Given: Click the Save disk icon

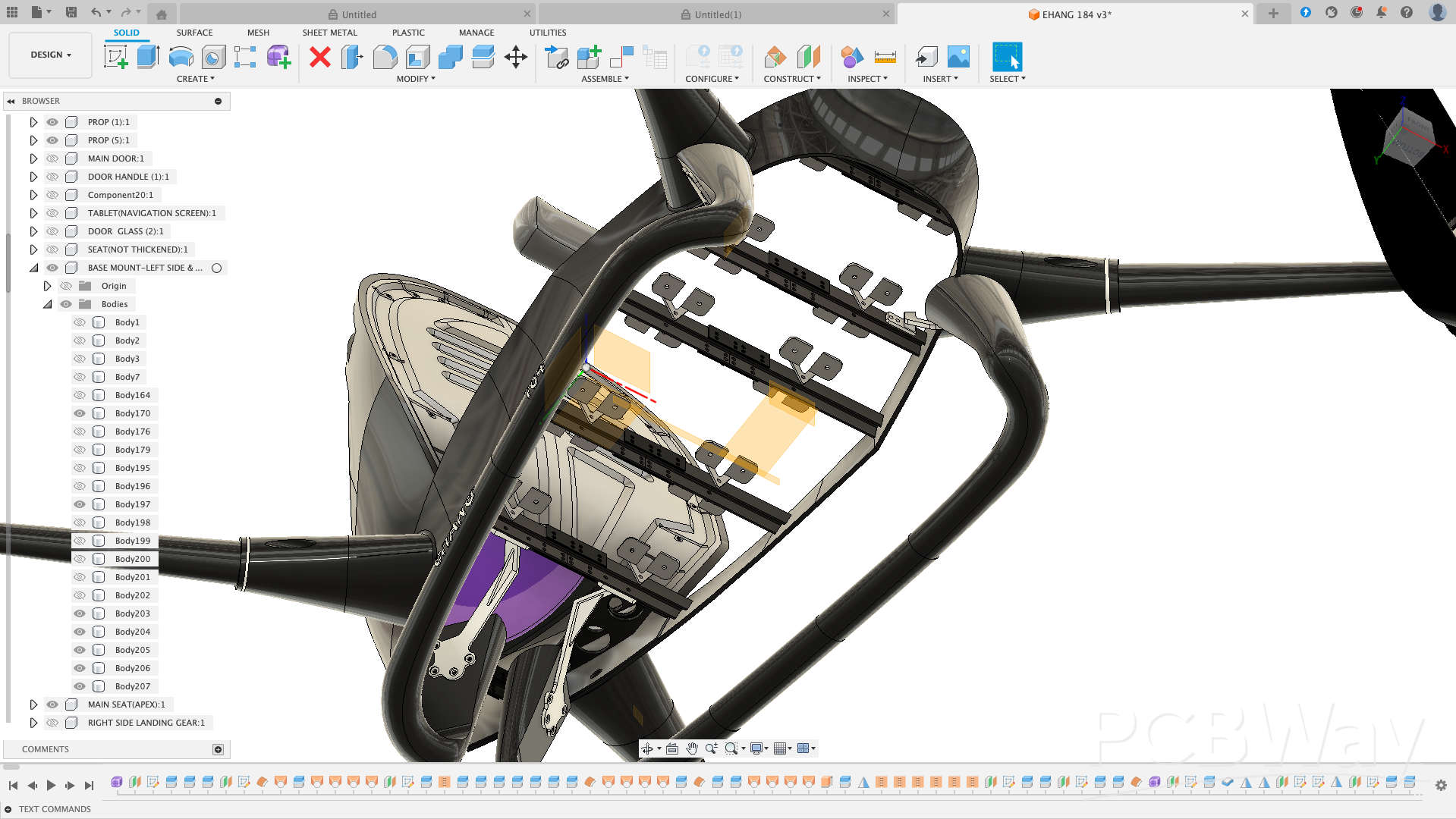Looking at the screenshot, I should [71, 12].
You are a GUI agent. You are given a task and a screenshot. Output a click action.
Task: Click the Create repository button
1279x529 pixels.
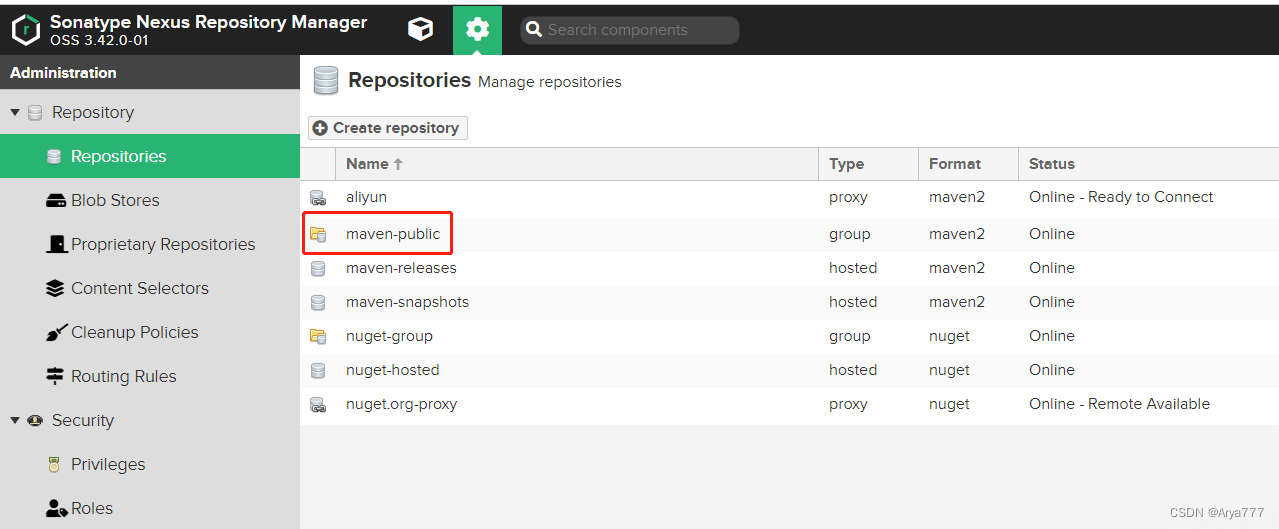pos(387,128)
#####
* What is expected *
Go back to the records above and write them out exactly, without the pictures.

* Solution for this task *
Given: Click the Save disk icon

Looking at the screenshot, I should [71, 12].
You are a GUI agent. You are given a task and a screenshot. Output a click action.
Task: Click the Create repository button
1279x529 pixels.
pos(387,128)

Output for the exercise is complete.